5 Key Guidelines When Designing a Performance Award Plan

Close-shot of a tablet computer displaying financial data, threeBy Don Gillotti. Performance awards are one of the most challenging equity types to manage. As with any complicated process, the beginning stages of planning are crucial to future success. If you plan well, chances are you will execute well. Allocate time and resources to design an effective performance award plan in order to eliminate future headaches. Here are a few key elements to set yourself up for success.

1. Invite everyone to the table – don’t underestimate the resources you will need. Performance award management spans departments from accounting to tax to administration. Involve your CFO, Compensation Committee, Director of Accounting and payroll tax administrator – to name a few. Create an open line of communication and make sure everyone is on the same page.

2. Don’t leave performance measures open to interpretation – make sure the metric is objectively measurable. For the performance plan to be successful, the goals must be communicated clearly and understood by all parties. It is vital to use clear numbers, percentages and dates to measure the completion of a performance goal. Clarity is crucial.

3. Choose the right performance metrics – make sure they align with the long-term goals of the company. Also, verify that the goal is within the employees’ range of responsibility. Elect performance or market measures that will drive executive behavior towards your company’s strategic objective. You can find more detailed information on performance metrics in our article Choosing the Right Metrics for Performance-based Compensation. A successful performance plan motivates executives towards common goal with consideration for their individual contributions.

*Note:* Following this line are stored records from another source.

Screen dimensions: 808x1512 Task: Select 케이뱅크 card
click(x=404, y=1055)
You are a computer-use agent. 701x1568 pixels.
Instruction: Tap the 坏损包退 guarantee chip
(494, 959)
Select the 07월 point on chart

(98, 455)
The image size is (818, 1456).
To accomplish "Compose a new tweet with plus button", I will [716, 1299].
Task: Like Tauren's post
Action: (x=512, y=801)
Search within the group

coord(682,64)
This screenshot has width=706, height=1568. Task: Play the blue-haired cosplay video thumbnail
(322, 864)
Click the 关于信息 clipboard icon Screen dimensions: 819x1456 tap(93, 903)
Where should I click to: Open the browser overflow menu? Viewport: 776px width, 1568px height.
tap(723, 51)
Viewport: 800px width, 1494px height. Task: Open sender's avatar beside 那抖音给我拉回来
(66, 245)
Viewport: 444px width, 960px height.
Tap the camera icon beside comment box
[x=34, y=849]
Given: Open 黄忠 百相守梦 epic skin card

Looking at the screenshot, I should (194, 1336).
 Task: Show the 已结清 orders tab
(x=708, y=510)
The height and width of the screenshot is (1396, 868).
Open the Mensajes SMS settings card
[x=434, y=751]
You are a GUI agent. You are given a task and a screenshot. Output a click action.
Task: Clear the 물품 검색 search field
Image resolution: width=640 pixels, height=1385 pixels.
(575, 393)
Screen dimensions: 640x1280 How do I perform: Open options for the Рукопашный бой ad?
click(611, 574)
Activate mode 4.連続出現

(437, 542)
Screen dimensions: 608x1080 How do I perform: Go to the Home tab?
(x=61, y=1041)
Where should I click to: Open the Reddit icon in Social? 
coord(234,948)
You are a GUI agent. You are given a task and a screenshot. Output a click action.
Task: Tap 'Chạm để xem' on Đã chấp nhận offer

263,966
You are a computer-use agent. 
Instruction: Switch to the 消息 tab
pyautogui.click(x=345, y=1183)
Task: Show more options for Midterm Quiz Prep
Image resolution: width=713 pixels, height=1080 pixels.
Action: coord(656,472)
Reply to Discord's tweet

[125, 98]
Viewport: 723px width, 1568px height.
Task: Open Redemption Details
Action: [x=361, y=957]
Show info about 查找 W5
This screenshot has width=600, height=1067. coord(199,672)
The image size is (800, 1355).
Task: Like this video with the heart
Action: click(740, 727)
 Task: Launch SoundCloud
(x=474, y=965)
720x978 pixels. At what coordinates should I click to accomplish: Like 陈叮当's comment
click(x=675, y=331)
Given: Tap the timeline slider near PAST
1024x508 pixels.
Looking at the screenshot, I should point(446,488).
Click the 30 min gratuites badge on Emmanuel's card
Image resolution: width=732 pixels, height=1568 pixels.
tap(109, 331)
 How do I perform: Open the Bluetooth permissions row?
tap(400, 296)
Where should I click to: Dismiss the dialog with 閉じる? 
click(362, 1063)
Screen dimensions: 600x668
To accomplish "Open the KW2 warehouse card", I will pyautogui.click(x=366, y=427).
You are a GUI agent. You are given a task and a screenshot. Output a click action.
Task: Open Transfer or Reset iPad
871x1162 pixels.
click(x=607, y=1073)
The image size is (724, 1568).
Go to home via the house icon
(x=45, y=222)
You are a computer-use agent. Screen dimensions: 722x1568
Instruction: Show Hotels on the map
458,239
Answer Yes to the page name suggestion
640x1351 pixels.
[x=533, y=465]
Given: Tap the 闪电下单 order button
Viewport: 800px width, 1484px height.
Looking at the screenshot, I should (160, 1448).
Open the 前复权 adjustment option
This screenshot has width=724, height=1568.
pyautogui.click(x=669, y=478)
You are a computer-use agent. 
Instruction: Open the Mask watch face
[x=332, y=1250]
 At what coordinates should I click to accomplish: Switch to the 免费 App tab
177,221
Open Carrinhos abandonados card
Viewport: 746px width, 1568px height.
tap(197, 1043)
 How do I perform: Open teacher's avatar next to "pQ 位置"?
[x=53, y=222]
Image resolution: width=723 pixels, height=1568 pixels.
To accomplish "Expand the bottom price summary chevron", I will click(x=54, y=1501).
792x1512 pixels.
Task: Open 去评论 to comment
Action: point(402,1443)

4. Make sure the terms of the award are communicated clearly – performance awards are complicated. When employees don’t understand the facts, the effectiveness of the award is compromised. Don’t make the plan more complicated than it has to be.

5. Consider the accounting implications – accounting should not be an afterthought. It is crucial that you have the proper processes in place in order to avoid any future complications. Document the various considerations for performance condition and market condition accounting. Our Equity Compensation in a Say-On-Pay World white paper will provide you with key accounting considerations for performance-based compensation.

Recent legislation mandates the transparency of executive compensation plans, and performance awards demonstrate to shareholders that aligning pay with performance is important to your company. Designing a performance award plan can seem daunting, but proper planning will set you off in the right direction. Reference these 5 points to create a strong foundation and build an effective performance plan.